The Beatitudes made more sense now, as did the teachings about forgiveness and humble service. They looked with compassion — not scorn or pity — on the lowly and forgotten, and then did something about it. They began to talk more intently about that was burning within them, although they were still very much afraid.
And, perhaps most importantly, the suffering they endured – much of it brought on by their own sinfulness and abandonment of Christ at his hour of need – became the very source of their renewed faith – their authentic faith – in God.
Those 40 Easter days – whatever they looked like for the original disciples – gave them a powerful experience with the Risen Lord that began to build the framework of the Body of Christ – the living Church – for which He died.
I’m sure they thought He’d stay forever as He was now – as we, too, will one day be in glory.
And then – just like that – He up and left them.
“Why?” they asked. And they must have looked somewhat dumbfounded as it happened. As Luke reports in the Acts of the Apostles: they just stood there looking up at the sky.
Frozen in fear, perhaps. Maybe awe, too.
(Catholics are usually both/and, not either/or people – so this is fitting.)
Thus, in fear and awe they are trying to figure out this new wrinkle in their journey of faith: this Jesus is alive; dead; risen; and now gone again. What gives?
Everything, as it turns out.
Christ gives us everything.
And so, in order to do this, He had to return to his Father in Heaven.
This feast of the Ascension is important, although often misunderstood, for the very fact that Christ – who is the Son of God and one with God the Father – had to return to the Kingdom where we are one day meant to go.
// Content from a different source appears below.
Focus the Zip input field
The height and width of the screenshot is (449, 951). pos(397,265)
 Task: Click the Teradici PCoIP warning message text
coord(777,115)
He leads the way. He intercedes for us there. And He ultimately goes so that the Spirit may come.
But he also ascends for one other reason: if he didn’t, we’d do nothing.
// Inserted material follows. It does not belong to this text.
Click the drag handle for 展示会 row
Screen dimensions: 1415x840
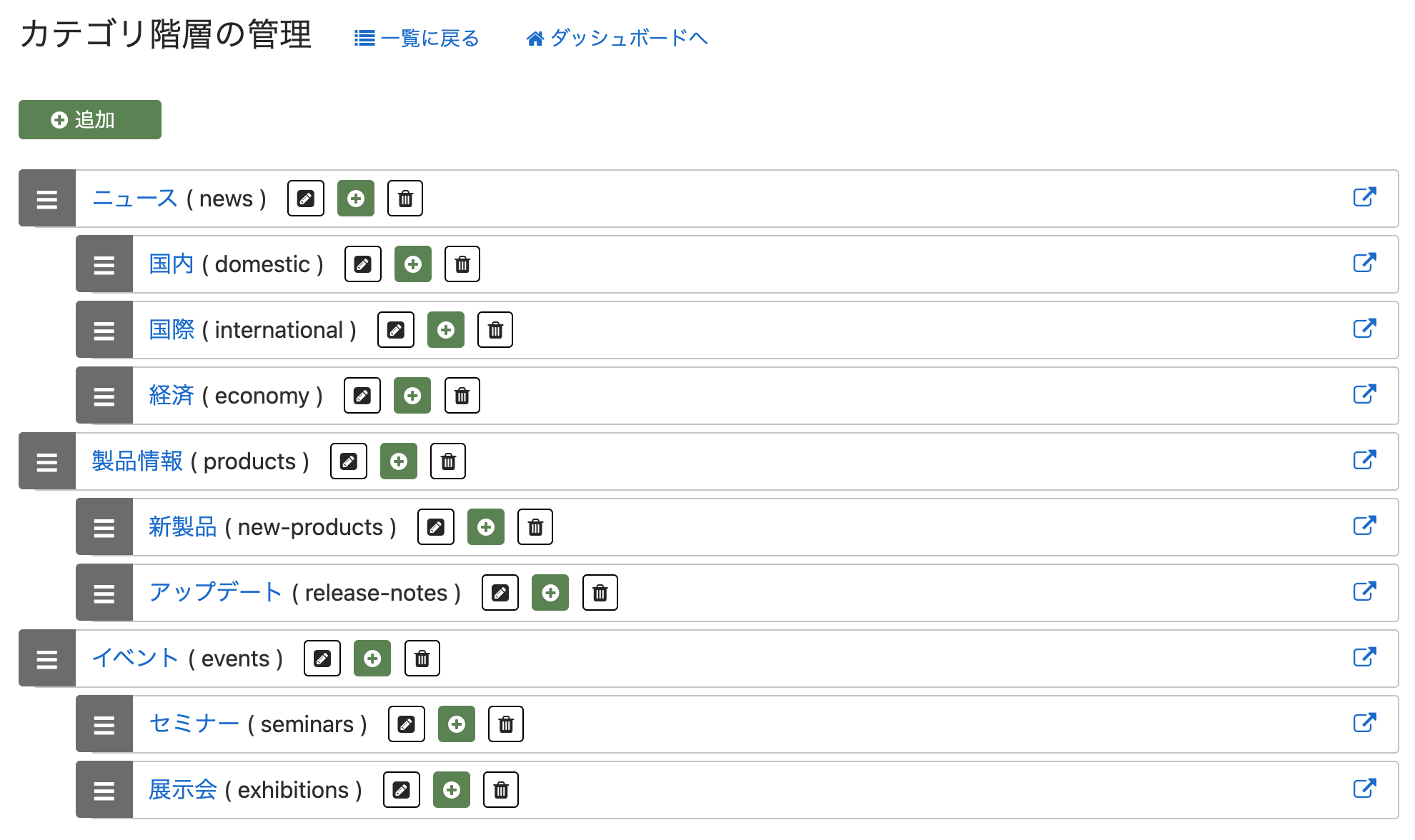click(x=104, y=790)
Let’s be completely honest here: we’d be clingy, as Mary Magdalen was in the Garden. We’d get lazy, expecting Him to take care of it all without us. We’d be demanding of Him, and never use the gifts God gave us in the first place.
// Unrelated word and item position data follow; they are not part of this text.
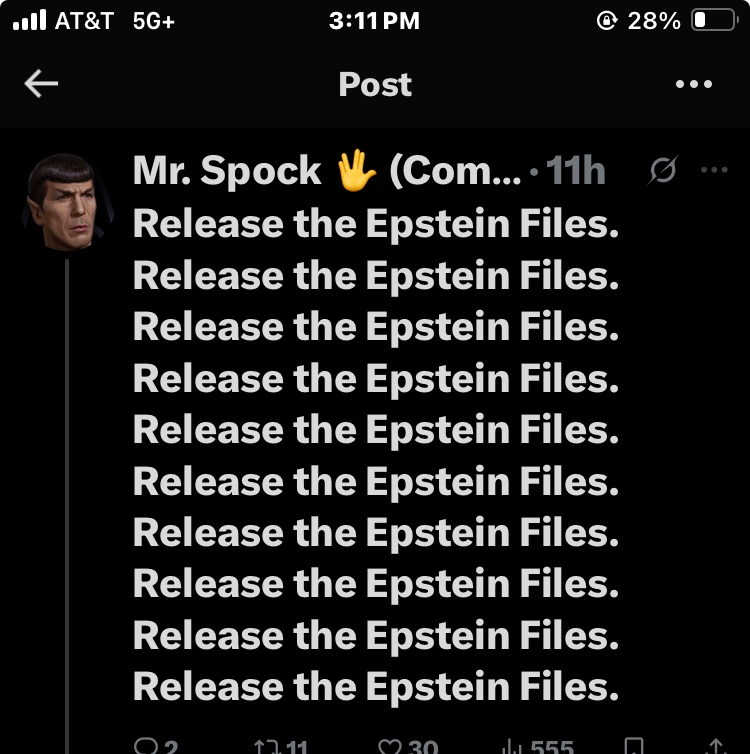Bookmark this post
Screen dimensions: 750x754
tap(634, 746)
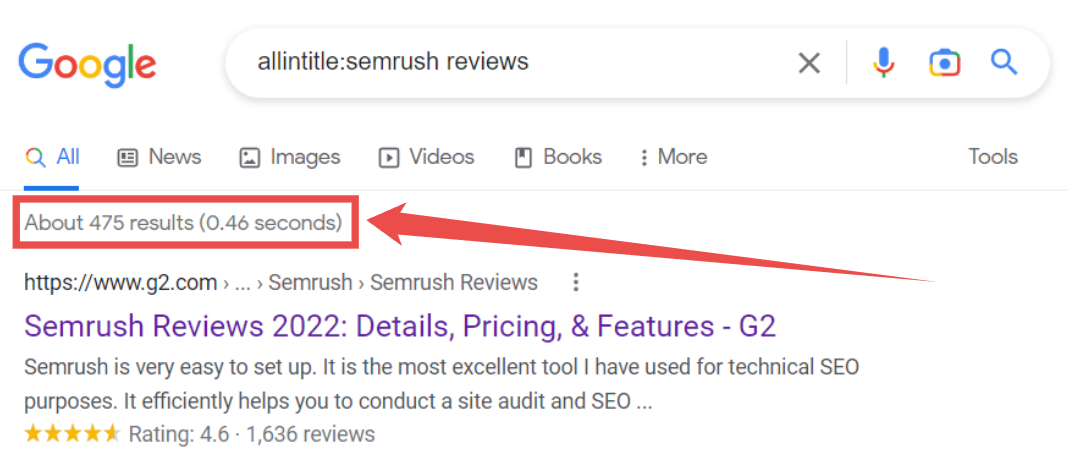The height and width of the screenshot is (473, 1068).
Task: Switch to the Videos tab label
Action: coord(441,157)
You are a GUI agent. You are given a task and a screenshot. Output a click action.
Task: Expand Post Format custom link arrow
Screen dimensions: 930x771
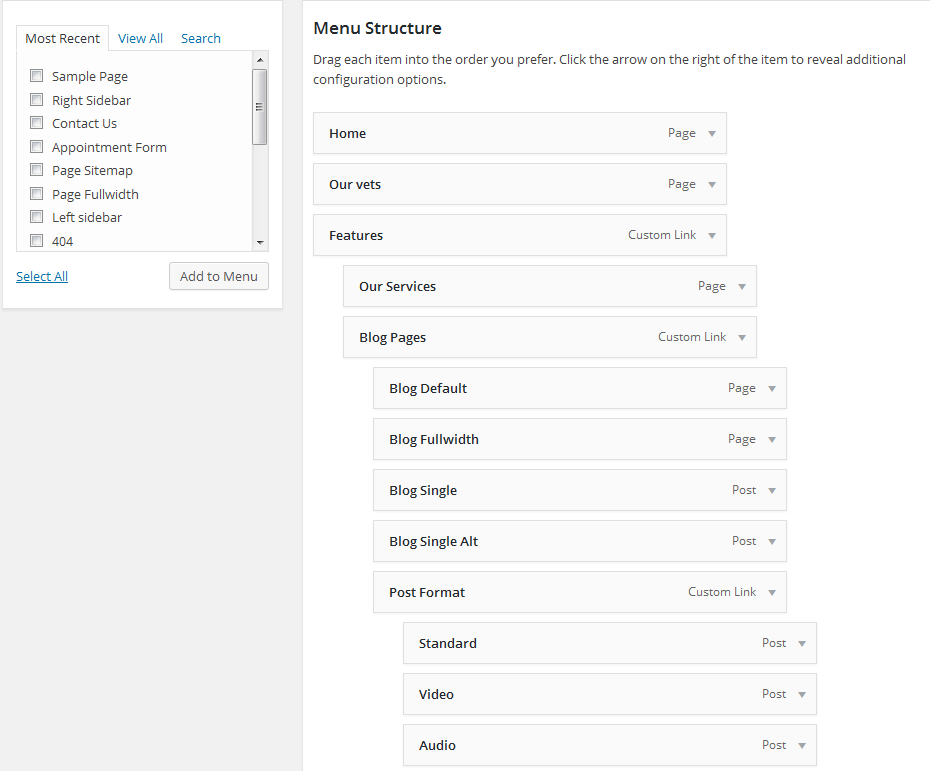click(772, 592)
And, honestly, our love for God probably wouldn’t be sincere.
So many of the spiritual masters and saints often make this point about the journey of faith: love only becomes real when it is tried by fire and tested in the darkness. Simply put: love really isn’t genuine if it’s easy.
Otherwise, we’d just take, and never give.
We’d expect to be waited-on, and never sacrifice ourselves.
We’d make the world all about us, and never others.
That’s what happens when love is “easy.”
Because, truthfully, if any of those statements apply to us above, we’re really not loving, at least not in the way Christ challenges us to love.
And He certainly does challenge.
The Gospel of Matthew ends with the very words we read in today’s Gospel: “Go, make disciples, baptize and teach.”
In other words, let your love for God – and His love in you –compel you to act.
Let that genuine love – forged in the crosses carried and in the moments of fear and doubt – be what we use to fulfill the great commission that each of us has been given at our Baptism.
Priests and popes, nuns and missionaries aren’t the only ones called to live the Ascension message. Every one of us – we the Church begun at Calvary and Pentecost – are all called to take the power that the Risen Christ has given us and use it in His Name to remind the world of its dignity…
To show each and every person that he or she is a beloved child of God, no exceptions.
And to live in such a way that your life and mine becomes this beacon of light and hope when the forces of darkness and despair seem to encroach. It can feel that way often, especially these days.
But if the Ascension story tells us anything, it is this: we are called to build the Kingdom right in the spot we are standing, and we must not be afraid to start building now.
Little ways often make the strongest foundations: pray for someone you haven’t thought of in a while; forgive someone through God’s grace; reach out this week to someone who needs to hear your voice.
Don’t wait, and never be afraid. For Christ says: “Behold, I am with you always until the end of the age.”